本文介绍如何用 ggplot2 实现 confusion matrix 的可视化
confusion matrix 经常被用来表示两个类别重合的程度,比如在分类任务中,我们可以用 confusion matrix 来展示预测的 label 与真实的 label 在多大程度上是一致的。
在 R 中有很多现成的包可以画 confusion matrix,不过本文介绍的是一种基于 ggplot2 的实现,它的好处是灵活,可以给用户更多的自由去改进某些功能。我们后续会介绍如何基于 heatmap 来画 confusion matrix,它的好处是使用简单,但是相对地会减少一些更改功能的自由。
我们已经将所需 ggplot2 的功能包装到一个名为 plot_conf_mtx
的函数中(详细信息见文末)。
#' @param dat A dataframe containing 3 columns: `x`, `y`, and `n`. See
#' details in \code{Details}.
#' @param xlab A string that is the label of x axis of the table.
#' @param ylab A string that is the label of y axis of the table.
#' @param x_order A character vector of names of the x-axis objects that
#' defines their orders.
#' @param y_order A character vector of names of the y-axis objects that
#' defines their orders.
#' @param normalize A bool whether the `n` values should be scaled to make
#' the sum of rows or columns to be 1, when setting background colors.
#' @param normalize_by_row A bool whether the normalization should be
#' performed by row or by column.
#' @return A ggplot2 object designed for confusion matrix visualization.

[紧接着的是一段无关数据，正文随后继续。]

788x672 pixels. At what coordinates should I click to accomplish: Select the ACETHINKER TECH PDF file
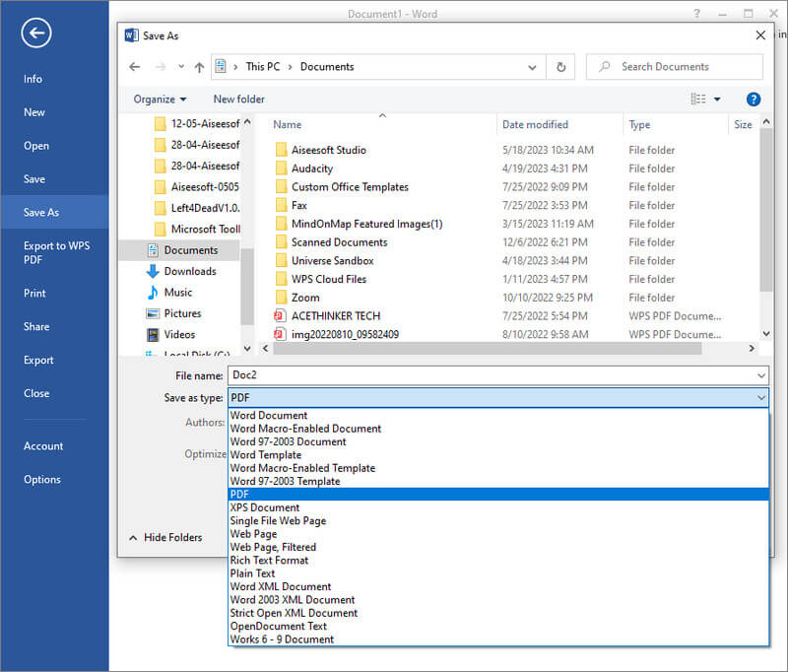tap(335, 316)
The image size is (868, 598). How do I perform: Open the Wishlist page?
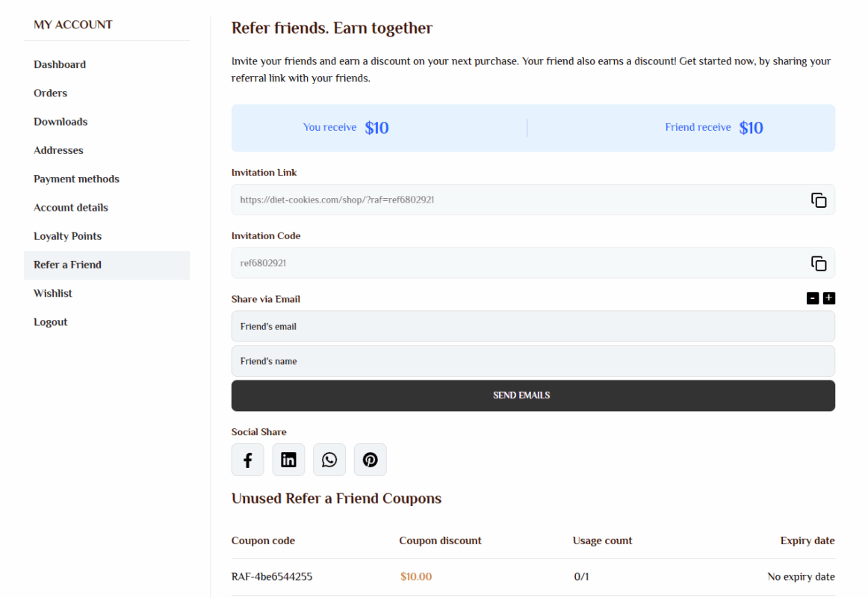pyautogui.click(x=53, y=294)
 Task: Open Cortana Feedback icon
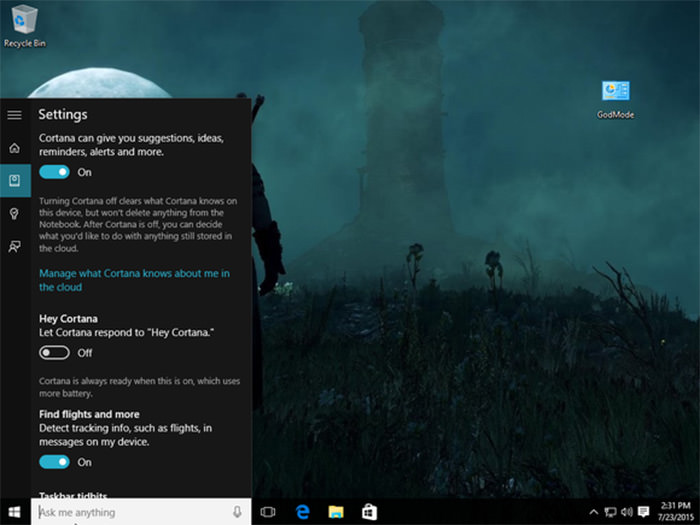coord(14,246)
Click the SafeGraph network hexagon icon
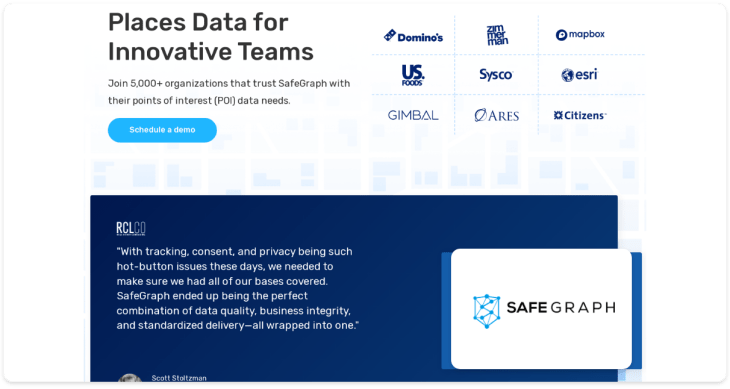The image size is (730, 389). [x=487, y=311]
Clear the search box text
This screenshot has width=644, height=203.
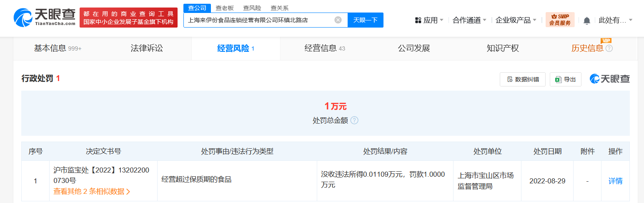click(x=338, y=20)
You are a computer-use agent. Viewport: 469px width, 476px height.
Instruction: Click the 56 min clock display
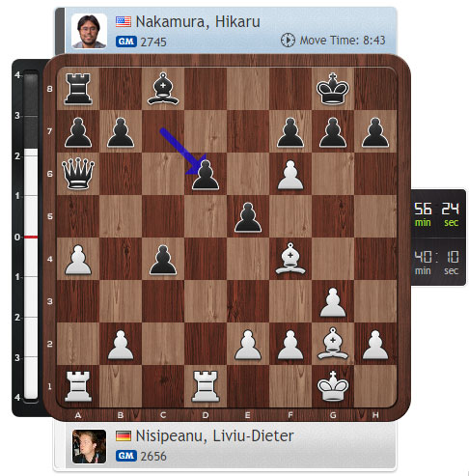tap(423, 214)
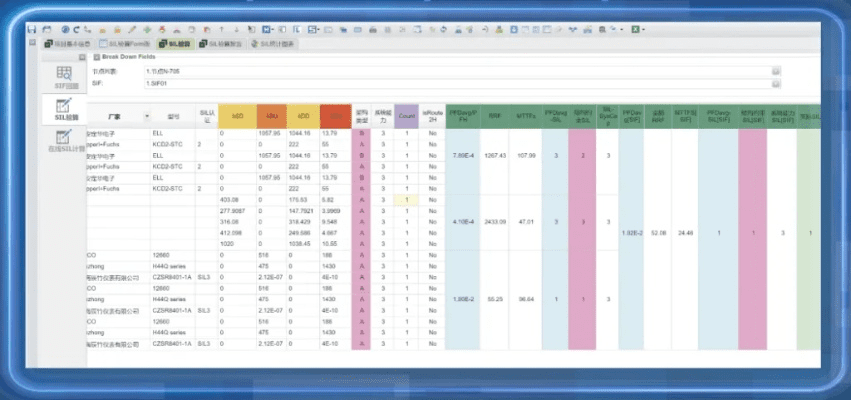Collapse the Break Down Fields section
This screenshot has width=851, height=400.
coord(97,56)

plot_conf_mtx <- function(
dat,
xlab,
ylab,
x_order = NULL,
y_order = NULL,
normalize = TRUE,
normalize_by_row = TRUE
)
用户所需准备的就是一个包含了 confusion matrix 全部信息的 dataframe
。这个 dataframe 应有 3 列,分别为 x
, y
, n
,分别为 confusion matrix 的列名,行名以及二者重合元素的数量。一个例子如下:
d <- data.frame(
x = c("A1", "A1", "A1", "A2", "A2", "A2", "A3", "A3", "A3"),
y = c("B1", "B2", "B3", "B1", "B2", "B3", "B1", "B2", "B3"),
n = c(88, 3, 1, 22, 112, 5, 2, 2, 108)
)
> d
x y n
1 A1 B1 88
2 A1 B2 3
3 A1 B3 1
4 A2 B1 22
5 A2 B2 112
6 A2 B3 5
7 A3 B1 2
8 A3 B2 2
9 A3 B3 108
默认情况下,背景色会根据每一行 normalized 后的值进行设置。当然,用户可以按每一列进行 normalization(在 plot_conf_mtx 函数中指定 normalize = TRUE, normalize_by_row = FALSE
),或者干脆不进行 normalization(在 plot_conf_mtx 函数中指定 normalize = FALSE
)。
我们首先看一下默认设置下(按行进行 normalization)的 confusion matrix:
p1 <- plot_conf_mtx(
d,
xlab = "Class A",
ylab = "Class B",
y_order = c("B3", "B2", "B1")
)
p1
然后看一下按列进行 normalization 的 confusion matrix:
p2 <- plot_conf_mtx(
d,
xlab = "Class A",
ylab = "Class B",
y_order = c("B3", "B2", "B1"),
normalize_by_row = FALSE
)
p2
接着看一下不进行 normalization 的 confusion matrix:
p3 <- plot_conf_mtx(
d,
xlab = "Class A",
ylab = "Class B",
y_order = c("B3", "B2", "B1"),
normalize = FALSE
)
p3
最后,我们还是提一下由于 plot_conf_mtx 函数返回的是一个 ggplot2 object,所以用户可以基于它添加一些特征或者调整一些细节。比如,调整字体大小,更改背景色等等。下面这个例子是给画好的 confusion matrix 添加一个标题:
p4 <- p1 +
labs(title = "Default Confusion Matrix") +
theme(plot.title = element_text(hjust = 0.5))
p4
# reference: https://stackoverflow.com/questions/37897252/plot-confusion-matrix-in-r-using-ggplot
library(dplyr)
library(ggplot2)
#' Plot Confusion Matrix
#'
#' @param dat A dataframe containing 3 columns: `x`, `y`, and `n`. See
#' details in \code{Details}.
#' @param xlab A string that is the label of x axis of the table.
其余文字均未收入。